| Responding to your highly inflammatory hypothetical: You have gone from a nostrum about an entire population ("...a Black person or woman was less likely to have lead the project a priori..."), which could have included thousands-to-millions of people, to a statement about one particular individual. The grossest error of this way of thinking is that it is mixing a vague, dubious, and unquantified signal (your a priori "knowledge") with a very high-quality signal (a specific and verifiable statement made by a single person about a single project). If you're really proposing to do some kind of "Bayesian" weighting of these two pieces of knowledge, you're trusting your machinery for assessment of probabilities way too much.
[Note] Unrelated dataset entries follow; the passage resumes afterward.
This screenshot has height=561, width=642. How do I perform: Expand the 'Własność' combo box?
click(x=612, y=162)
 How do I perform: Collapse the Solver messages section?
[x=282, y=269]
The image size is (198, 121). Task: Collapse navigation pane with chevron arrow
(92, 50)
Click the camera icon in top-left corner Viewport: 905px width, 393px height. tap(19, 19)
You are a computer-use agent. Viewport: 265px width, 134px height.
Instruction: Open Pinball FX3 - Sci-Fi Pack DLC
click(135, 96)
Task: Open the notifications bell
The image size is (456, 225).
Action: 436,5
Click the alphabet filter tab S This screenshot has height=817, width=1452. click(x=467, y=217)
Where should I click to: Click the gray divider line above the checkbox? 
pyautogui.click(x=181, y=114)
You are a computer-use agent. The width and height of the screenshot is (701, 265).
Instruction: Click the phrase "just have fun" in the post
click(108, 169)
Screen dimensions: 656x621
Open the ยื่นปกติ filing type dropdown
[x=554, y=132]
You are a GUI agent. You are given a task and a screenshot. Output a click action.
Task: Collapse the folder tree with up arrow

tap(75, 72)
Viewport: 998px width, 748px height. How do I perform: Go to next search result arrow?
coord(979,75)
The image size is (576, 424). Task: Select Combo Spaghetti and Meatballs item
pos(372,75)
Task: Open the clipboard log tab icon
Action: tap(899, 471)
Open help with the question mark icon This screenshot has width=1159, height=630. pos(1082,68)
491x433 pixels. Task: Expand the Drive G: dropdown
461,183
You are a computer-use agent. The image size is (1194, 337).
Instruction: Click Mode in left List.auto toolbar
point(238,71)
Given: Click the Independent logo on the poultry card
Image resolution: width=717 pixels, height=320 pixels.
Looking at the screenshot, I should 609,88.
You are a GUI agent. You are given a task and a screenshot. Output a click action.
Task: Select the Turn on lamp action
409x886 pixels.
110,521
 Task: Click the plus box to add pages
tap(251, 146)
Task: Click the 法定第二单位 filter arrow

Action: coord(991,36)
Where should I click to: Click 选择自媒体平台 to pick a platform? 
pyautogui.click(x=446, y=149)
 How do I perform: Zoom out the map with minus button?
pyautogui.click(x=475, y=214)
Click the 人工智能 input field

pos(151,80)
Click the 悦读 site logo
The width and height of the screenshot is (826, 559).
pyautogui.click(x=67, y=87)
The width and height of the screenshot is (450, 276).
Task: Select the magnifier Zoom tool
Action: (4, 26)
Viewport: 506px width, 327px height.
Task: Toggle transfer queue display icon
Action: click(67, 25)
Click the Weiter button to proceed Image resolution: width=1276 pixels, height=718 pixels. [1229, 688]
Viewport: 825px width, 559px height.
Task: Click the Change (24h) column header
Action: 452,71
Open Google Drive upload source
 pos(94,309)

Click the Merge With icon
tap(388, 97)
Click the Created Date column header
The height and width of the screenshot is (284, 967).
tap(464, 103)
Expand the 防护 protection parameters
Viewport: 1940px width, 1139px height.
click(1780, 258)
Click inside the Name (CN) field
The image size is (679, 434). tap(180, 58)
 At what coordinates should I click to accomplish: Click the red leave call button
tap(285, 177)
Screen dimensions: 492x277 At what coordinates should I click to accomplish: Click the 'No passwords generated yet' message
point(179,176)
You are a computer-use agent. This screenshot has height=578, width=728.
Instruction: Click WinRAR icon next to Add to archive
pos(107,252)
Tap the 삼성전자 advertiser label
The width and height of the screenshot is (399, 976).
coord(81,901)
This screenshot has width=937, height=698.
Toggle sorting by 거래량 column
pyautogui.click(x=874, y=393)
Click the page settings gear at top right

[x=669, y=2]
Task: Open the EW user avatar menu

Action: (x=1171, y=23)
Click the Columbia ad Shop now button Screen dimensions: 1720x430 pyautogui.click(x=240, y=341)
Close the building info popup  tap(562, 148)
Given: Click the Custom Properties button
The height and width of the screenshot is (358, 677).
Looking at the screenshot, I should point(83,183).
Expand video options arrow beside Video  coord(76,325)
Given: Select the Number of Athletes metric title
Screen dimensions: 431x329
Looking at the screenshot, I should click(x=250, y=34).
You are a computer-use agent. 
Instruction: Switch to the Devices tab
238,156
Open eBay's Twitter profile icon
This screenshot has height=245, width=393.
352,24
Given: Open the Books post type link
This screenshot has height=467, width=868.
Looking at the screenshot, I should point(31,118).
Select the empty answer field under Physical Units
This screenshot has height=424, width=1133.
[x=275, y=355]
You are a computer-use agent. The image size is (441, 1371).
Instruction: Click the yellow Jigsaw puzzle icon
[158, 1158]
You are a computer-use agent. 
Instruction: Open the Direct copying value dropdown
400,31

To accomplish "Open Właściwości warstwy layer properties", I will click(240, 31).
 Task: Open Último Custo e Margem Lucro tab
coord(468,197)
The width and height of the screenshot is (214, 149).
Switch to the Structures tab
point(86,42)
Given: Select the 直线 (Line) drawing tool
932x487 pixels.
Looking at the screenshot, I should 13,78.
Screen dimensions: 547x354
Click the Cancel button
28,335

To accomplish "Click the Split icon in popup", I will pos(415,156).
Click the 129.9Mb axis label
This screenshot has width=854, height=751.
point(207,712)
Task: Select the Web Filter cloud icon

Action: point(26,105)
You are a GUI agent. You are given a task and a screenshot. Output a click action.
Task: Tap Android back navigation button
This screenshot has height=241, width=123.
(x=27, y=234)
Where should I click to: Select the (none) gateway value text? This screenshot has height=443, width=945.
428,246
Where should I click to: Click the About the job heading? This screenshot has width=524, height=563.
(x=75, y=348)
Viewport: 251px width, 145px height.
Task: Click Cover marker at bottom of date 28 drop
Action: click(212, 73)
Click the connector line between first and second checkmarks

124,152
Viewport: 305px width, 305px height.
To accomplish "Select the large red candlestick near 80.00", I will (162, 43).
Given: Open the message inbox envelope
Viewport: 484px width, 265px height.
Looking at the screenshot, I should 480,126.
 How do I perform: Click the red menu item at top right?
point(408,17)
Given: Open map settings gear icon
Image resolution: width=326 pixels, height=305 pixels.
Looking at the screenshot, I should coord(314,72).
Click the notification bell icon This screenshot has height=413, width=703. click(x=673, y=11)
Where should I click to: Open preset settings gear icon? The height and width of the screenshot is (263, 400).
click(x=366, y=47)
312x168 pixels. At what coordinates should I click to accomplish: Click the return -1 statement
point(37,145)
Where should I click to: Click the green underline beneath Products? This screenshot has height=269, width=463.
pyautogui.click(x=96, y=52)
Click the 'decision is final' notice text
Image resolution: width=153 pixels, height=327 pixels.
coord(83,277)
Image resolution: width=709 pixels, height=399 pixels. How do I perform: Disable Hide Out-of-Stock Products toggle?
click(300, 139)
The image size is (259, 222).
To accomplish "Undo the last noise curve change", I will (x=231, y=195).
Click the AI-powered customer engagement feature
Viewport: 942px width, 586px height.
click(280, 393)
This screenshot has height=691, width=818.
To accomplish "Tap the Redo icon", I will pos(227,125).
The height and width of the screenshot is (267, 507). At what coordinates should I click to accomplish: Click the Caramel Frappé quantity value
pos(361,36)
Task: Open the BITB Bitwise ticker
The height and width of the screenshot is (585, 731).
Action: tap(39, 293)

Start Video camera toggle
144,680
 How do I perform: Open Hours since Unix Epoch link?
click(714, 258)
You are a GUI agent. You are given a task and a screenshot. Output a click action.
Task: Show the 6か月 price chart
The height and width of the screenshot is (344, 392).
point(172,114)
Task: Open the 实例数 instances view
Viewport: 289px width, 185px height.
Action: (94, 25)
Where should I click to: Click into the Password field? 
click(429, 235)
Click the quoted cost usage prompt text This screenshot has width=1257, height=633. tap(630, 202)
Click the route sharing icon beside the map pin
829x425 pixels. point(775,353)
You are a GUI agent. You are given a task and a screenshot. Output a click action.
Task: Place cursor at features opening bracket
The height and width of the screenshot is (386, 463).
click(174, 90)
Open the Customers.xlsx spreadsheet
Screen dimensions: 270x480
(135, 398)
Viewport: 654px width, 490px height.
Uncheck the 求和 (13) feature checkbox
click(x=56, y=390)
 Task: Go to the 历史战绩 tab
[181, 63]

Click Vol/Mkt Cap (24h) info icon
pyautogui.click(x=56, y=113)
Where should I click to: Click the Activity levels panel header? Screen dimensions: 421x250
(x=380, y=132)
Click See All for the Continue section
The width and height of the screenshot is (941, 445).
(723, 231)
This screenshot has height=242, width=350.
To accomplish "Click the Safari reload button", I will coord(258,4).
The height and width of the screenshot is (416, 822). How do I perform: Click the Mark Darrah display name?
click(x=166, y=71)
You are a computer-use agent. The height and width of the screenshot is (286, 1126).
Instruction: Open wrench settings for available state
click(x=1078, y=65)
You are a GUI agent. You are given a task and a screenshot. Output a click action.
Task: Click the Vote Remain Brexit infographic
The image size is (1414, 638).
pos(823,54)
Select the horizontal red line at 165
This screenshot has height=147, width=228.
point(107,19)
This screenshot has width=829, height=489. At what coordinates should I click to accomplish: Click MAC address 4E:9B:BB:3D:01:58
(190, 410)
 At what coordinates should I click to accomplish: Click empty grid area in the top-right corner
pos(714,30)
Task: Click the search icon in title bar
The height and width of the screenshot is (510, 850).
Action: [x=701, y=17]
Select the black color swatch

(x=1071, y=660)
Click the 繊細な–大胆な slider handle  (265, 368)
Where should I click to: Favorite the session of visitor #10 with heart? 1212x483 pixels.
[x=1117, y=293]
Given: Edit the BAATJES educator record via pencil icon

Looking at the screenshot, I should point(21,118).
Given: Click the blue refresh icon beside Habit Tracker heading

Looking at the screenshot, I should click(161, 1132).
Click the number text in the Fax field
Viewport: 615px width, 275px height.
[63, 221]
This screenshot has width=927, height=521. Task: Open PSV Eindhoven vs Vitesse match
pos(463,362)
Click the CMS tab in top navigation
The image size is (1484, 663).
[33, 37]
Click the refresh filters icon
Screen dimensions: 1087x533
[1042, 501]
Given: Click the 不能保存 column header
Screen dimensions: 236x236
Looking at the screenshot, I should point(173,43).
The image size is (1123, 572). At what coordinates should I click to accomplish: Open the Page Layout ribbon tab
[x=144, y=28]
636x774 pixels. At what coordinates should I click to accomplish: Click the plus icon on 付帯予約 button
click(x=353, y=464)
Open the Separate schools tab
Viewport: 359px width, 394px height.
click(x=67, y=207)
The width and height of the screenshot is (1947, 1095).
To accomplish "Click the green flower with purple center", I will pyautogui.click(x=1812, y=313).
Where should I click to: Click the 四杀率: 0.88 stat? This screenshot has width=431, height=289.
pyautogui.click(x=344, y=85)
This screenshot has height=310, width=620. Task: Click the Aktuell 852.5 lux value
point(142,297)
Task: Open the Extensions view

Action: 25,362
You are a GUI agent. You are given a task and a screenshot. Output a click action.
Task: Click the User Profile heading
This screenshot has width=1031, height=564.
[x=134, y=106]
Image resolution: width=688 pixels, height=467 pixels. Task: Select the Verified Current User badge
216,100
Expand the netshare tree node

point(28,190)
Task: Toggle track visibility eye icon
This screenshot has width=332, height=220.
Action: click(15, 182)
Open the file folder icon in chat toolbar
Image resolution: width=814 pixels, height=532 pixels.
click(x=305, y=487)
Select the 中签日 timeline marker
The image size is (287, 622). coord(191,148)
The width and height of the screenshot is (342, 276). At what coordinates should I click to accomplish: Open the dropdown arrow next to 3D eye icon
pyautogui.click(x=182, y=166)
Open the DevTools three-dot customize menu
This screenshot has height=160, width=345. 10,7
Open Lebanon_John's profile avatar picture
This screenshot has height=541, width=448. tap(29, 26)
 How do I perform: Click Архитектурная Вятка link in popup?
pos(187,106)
That a priori knowledge is junk compared to the statement on the resume. Or, to look at it the other way round: If you're so well-calibrated that you're taking population-wide information into account, I shudder to think what you must be doing with other side information like the font, page layout, semicolon count, or paper composition. Lump it into the prior! What could possibly go wrong?! I must add that you're deploying a hyper-logical argument in a real-world situation in what is honestly a stupid fashion. Nobody who does real-world inference should operate this way. |
You joke, but one of the best predictors of being accepted to (a particular) graduate business school (while I was still working in admissions) was to simply look at the style, formatting, grammar, etc of their resume.
It's likely that with a large enough corpus, you probably could extract some meaningful signal out of just that information.